**RECORD SET:**
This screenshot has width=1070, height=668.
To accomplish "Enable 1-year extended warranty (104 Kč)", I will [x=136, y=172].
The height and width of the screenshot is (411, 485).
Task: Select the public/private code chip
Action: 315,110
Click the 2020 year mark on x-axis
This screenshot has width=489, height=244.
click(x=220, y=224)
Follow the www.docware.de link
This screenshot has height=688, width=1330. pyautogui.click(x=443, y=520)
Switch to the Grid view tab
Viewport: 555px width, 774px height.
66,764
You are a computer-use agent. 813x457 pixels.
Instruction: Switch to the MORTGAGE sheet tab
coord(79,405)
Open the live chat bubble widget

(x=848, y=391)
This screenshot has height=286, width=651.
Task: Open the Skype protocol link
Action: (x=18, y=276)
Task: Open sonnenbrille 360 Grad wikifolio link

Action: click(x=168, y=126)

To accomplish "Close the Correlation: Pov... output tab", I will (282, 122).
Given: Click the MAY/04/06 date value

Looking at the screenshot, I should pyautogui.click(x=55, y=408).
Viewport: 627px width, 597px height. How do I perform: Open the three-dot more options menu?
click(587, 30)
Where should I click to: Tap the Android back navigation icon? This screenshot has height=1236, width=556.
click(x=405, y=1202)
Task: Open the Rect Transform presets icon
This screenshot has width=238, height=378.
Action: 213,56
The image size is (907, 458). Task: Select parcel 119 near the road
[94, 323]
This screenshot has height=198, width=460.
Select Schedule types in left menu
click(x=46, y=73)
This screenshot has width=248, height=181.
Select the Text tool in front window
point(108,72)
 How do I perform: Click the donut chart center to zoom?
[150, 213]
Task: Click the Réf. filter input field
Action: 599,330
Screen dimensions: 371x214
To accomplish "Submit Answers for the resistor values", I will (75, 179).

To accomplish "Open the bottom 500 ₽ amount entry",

**SET PROBLEM:** Reproduce the lines from the start of the records through the line containing "Action: click(x=168, y=126)", including both ends.

**RESULT:**
This screenshot has width=1070, height=668.
To accomplish "Enable 1-year extended warranty (104 Kč)", I will [x=136, y=172].
The height and width of the screenshot is (411, 485).
Task: Select the public/private code chip
Action: 315,110
Click the 2020 year mark on x-axis
This screenshot has width=489, height=244.
click(x=220, y=224)
Follow the www.docware.de link
This screenshot has height=688, width=1330. pyautogui.click(x=443, y=520)
Switch to the Grid view tab
Viewport: 555px width, 774px height.
66,764
You are a computer-use agent. 813x457 pixels.
Instruction: Switch to the MORTGAGE sheet tab
coord(79,405)
Open the live chat bubble widget

(x=848, y=391)
This screenshot has height=286, width=651.
Task: Open the Skype protocol link
Action: (x=18, y=276)
Task: Open sonnenbrille 360 Grad wikifolio link

Action: click(x=168, y=126)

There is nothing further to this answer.